Mareike Brans: Der romantische Vampir. Werner Herzogs NOSFERATU im Dialog mit Ludwig Tiecks Der Runenberg. Saarbrücken: Verlag Dr. Müller 2010, 92 Seiten, Abb.
ISBN 978-3-63926-877-5, € 49,00
Bei Mareike Brans’ Der romantische Vampir handelt es sich um eine Studienabschlussarbeit aus dem Bereich Neuere deutsche Literatur an der Freien Universität Berlin. Der im Titel angekündigte Dialog zwischen Werner Herzogs NOSFERATU – PHANTOM DER NACHT (1978) und Ludwig Tiecks Erzählung Der Runenberg (1804) wird von der Autorin inszeniert, weil sie Parallelen zwischen beiden Werken zu erkennen glaubt, die sich auf allgemeine romantische Motive sowie auf die Anlage der jeweiligen Hauptfiguren beziehen. Tatsächlich arbeitet Brans auf den folgenden rund 70 Seiten überzeugend heraus, dass Herzogs NOSFERATU etliche Anklänge an die Romantik aufweist wie den Aufbruch aus dem Alltag ins Ungewisse, der zu einer inneren Reise wird, die wiederum das Auftreten von Doppelgängern und poetische Selbstreflexionen hervorruft. Dabei geht Brans nach einem Dreischrittverfahren vor: Tiecks Erzählung ist romantisch; Herzogs Film weist ähnliche Motive auf; folglich ist er romantisch. Verschiedene Bezüge zu Bildern von Caspar David Friedrich illustriert Brans mit Screenshots aus dem Film. Aus filmwissenschaftlicher Sicht ist das Buch jedoch nicht von allzu großem Interesse, da die aus dem Vergleich entspringenden Erkenntnisse dem Verständnis von NOSFERATU keine neuen Impulse geben können: Dass Herzogs Spielfilme aus den 1970er Jahren romantische Motive aufweisen, ist unbestritten. Die Frage ist eher, welchen Stellenwert diese im Zusammenspiel mit all den anderen Ideen und Bildern in seinem Werk haben. Unverständlich bleibt zudem, warum Brans jüngere Standardwerke zu Herzog von Paul Cronin oder Brad Prager, in denen auf das Thema eingegangen wird, nicht herangezogen hat. Von diesen Einwänden abgesehen, kann Brans’ Studie allerdings mit erhellenden Beobachtungen und interessanten Details aufwarten. (Chris Wahl)
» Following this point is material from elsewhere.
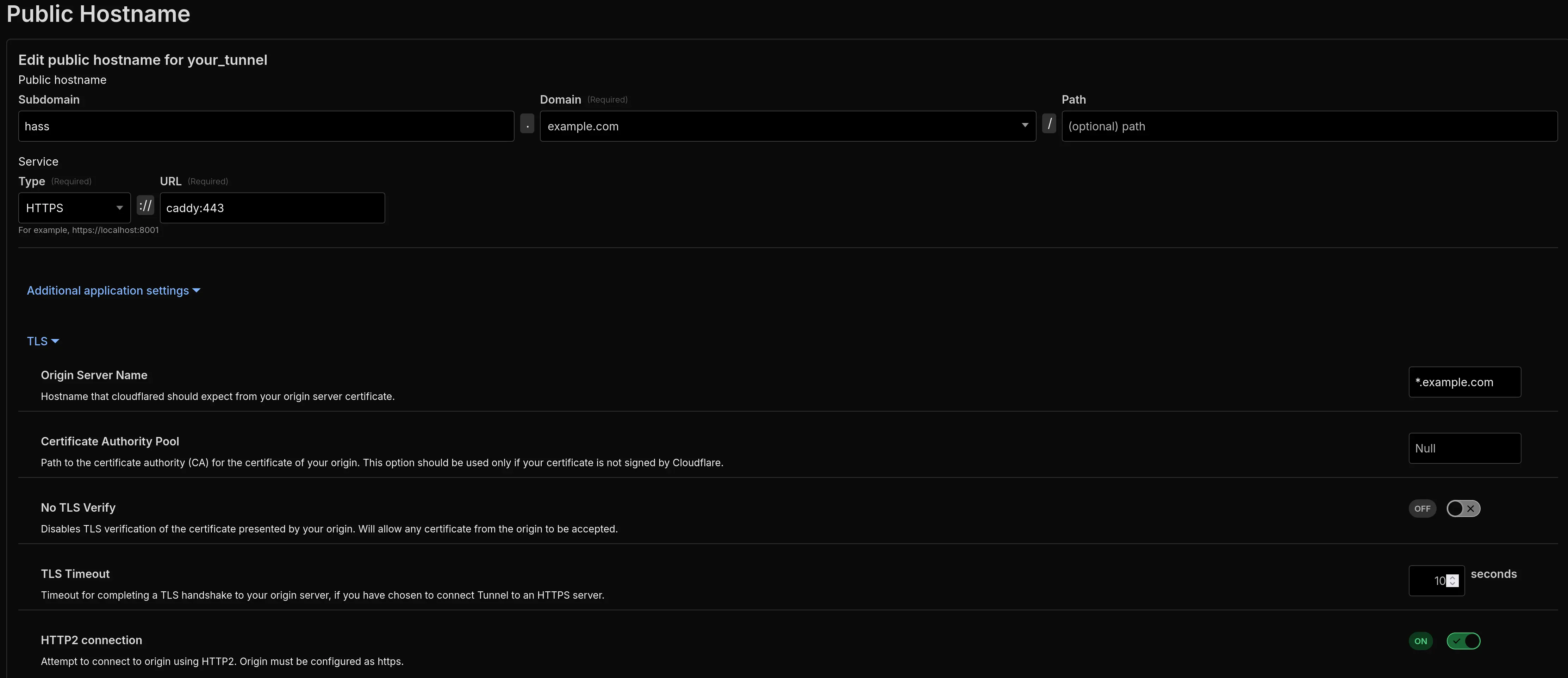Click the optional Path input field

coord(1309,126)
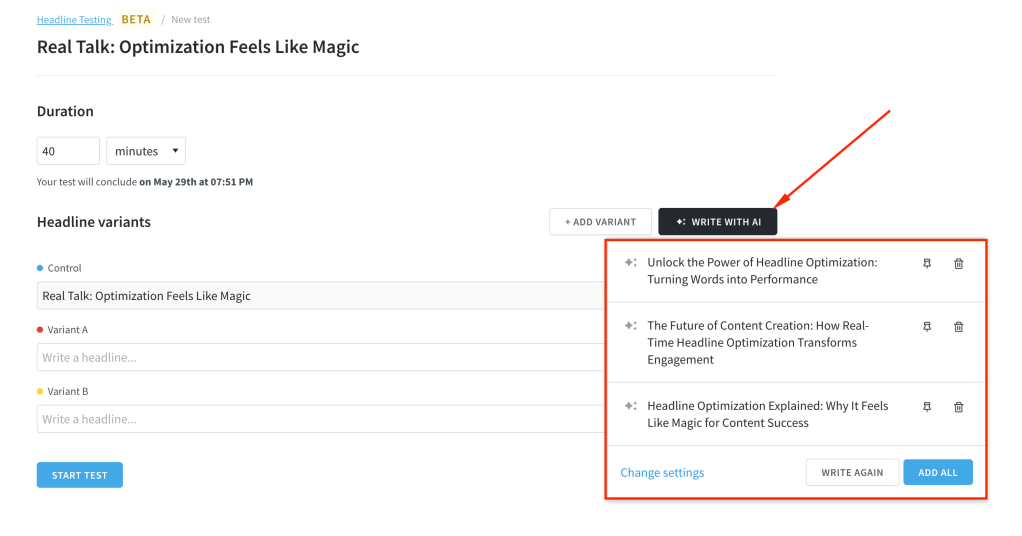Click sparkle icon beside 'Headline Optimization Explained'
The image size is (1022, 536).
[630, 406]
Chris Wahl ist mit seinem DFG-Projekt “Zeitlupe und Mehrfachbelichtung“ an der HFF „Konrad Wolf“ in Potsdam-Babelsberg angesiedelt. Im Juni 2011 erschien bei in der Edition text + kritik der von ihm herausgegebene Band Lektionen in Herzog – Neues über Deutschlands verlorenen Filmautor und sein Werk.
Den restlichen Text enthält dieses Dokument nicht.